Depuis le 26 novembre un mouvement de grève reconductible sans précédent chez les emplois jeunes (EJ) et les surveillant(e)s (MI-SE) s’étend dans la plupart des académies, de la Corse à Paris. Ce mouvement poursuit plusieurs buts. Pour les EJ, il s’agit d’empêcher la mise à la porte des 80 000 d’entre eux tous secteurs confondus, dont 20 000 dans l’Éducation nationale (EN) à la rentrée 2003, d’obtenir leur titularisation sans conditions de concours ou de nationalité, mais aussi de mettre en lumière un plan social phénoménal puisque chaque année et jusqu’en 2006 c’est dans les mêmes proportions que les administrations, les services publics, les associations, etc. se débarrasseront de leurs EJ. Pour les MI-SE il faut obtenir le retrait du projet d’assistant d’éducation qui vise purement et simplement à remplacer le statut d’étudiant(e)-surveillant(e) (statut adapté à la condition d’étudiant(e) qui permet à de nombreux(ses) jeunes issus des classes populaires de continuer leurs études) par un statut précaire, au recrutement régionalisé, au salaire diminué et au temps de travail annualisé.

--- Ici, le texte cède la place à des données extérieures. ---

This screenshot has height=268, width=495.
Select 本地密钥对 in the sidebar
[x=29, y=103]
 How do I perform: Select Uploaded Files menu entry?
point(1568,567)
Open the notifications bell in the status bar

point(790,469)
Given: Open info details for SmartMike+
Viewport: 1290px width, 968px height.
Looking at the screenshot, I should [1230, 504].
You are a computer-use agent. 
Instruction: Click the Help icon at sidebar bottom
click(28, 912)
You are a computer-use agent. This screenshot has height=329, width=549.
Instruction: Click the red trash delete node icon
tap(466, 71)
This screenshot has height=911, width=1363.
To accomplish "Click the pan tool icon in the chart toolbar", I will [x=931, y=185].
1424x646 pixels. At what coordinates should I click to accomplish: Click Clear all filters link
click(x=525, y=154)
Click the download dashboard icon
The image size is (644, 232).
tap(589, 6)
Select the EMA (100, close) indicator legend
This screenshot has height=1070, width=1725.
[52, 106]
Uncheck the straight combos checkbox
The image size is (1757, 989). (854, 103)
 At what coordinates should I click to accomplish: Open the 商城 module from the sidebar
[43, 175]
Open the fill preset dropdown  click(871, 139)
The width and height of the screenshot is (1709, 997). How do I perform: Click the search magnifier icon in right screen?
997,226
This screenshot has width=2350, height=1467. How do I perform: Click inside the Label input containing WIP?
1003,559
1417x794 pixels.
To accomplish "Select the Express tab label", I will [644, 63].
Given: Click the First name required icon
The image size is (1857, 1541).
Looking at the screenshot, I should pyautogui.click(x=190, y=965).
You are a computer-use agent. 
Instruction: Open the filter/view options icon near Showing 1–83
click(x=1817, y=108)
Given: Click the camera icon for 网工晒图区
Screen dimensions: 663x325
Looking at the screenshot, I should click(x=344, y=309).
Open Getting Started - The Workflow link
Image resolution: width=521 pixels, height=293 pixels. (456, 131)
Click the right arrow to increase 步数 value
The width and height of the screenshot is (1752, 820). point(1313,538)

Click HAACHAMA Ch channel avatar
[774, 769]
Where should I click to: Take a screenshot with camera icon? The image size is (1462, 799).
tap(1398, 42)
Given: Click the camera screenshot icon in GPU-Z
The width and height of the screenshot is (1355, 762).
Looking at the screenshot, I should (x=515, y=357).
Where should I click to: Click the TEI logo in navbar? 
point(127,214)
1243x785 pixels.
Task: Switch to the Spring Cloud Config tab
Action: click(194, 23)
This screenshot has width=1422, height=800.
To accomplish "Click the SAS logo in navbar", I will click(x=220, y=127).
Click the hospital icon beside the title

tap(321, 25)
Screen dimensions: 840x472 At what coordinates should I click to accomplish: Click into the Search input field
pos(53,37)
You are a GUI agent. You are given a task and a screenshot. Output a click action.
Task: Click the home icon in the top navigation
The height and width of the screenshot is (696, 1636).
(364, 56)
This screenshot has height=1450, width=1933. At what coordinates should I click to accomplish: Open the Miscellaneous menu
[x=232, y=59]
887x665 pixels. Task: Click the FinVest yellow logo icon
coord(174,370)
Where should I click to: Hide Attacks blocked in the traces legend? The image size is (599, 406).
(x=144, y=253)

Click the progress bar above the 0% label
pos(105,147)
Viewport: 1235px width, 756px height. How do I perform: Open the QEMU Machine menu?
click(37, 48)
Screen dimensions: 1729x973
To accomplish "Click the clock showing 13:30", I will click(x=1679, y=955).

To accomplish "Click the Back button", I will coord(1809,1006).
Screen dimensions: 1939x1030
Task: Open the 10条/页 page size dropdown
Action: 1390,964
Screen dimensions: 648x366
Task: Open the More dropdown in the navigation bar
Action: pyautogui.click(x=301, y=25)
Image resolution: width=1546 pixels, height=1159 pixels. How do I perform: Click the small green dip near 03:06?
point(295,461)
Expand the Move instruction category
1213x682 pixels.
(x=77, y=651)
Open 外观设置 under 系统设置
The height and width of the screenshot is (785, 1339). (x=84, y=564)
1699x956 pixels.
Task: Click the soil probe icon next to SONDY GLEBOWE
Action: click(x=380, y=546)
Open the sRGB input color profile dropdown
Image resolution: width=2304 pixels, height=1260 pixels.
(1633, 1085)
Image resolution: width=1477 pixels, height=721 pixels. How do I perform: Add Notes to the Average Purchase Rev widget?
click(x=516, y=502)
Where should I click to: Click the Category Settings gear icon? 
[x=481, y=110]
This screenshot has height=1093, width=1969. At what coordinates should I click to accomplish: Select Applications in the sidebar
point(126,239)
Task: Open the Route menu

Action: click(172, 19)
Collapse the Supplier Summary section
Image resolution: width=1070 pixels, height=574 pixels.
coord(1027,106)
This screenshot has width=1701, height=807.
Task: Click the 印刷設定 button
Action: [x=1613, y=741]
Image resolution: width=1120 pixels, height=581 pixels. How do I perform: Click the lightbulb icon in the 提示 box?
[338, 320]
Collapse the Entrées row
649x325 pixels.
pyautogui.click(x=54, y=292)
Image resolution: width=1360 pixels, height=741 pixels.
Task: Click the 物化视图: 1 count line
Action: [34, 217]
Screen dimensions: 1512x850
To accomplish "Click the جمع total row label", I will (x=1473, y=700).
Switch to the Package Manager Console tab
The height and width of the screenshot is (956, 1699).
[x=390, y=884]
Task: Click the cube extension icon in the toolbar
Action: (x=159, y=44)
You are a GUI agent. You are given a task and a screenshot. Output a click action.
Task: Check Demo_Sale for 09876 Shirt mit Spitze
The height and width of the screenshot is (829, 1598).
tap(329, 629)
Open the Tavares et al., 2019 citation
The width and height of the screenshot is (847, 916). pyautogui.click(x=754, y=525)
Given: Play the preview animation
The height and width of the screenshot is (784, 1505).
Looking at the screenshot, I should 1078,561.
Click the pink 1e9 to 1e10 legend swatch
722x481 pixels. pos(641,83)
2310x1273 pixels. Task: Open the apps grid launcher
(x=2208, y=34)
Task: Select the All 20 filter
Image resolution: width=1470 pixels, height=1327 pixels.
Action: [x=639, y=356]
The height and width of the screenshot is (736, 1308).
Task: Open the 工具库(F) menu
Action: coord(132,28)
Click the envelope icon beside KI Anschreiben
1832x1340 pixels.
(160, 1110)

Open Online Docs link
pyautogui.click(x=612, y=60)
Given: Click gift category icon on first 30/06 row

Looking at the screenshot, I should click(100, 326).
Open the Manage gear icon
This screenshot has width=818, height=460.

Ce mouvement combine intelligemment deux niveaux d’expression. C’est d’abord un mouvement interprofessionnel de jeunes salarié(e)s. La convergence de la lutte des EJ et de celle des MI-SE (cf. entretien) permet aujourd’hui à ces jeunes salarié(e)s de relever la tête en refusant ensemble l’avenir de précarité que leur réserve le gouvernement Raffarin, avenir balisé par le précédent gouvernement de « gauche plurielle ». Le mouvement d’une jeunesse qui se revendique populaire et qui sait que perdre sur la titularisation des EJ, que perdre les « pions », c’est laisser libre cours aux fantasmes du patronat qui ne rêve que d’intérim et de flexibilité comme norme salariale. Et c’est aussi un mouvement intercatégoriel qui dans l’EN commence à faire tâche d’huile. Ici et là ce sont des établissements entiers qui débrayent.

La plupart du temps les CPE (conseillers principaux d’éducation) accompagnent le mouvement car ils savent que la régionalisation des statuts s’appliquent d’abord aux catégories les plus faibles et précaires pour très bientôt devenir la norme : en ligne de mire pour le gouvernement, briser les droits sociaux des personnels de l’EN, finir de « dégraisser le mammouth ».

Bref, il reste encore beaucoup à faire et à gagner dans ce mouvement. La date de passage du projet de loi d’assistant d’éducation devant le législatif vers la mi-mars sera sans doute un évènement fortement mobilisateur. La coordination nationale des emplois-jeunes et surveillant(e)s en lutte compte bien d’ici là avoir multiplié les foyers de contestation et élargi la grève. À un plan social de cette ampleur doit répondre une lutte sociale dure et sans compromis, s’appuyant sur la grève reconductible, sur l’auto-organisation des grévistes seul(e)s légitimes à décider de leur lutte, et sur la volonté exceptionnelle d’en découdre des jeunes salarié(e)s.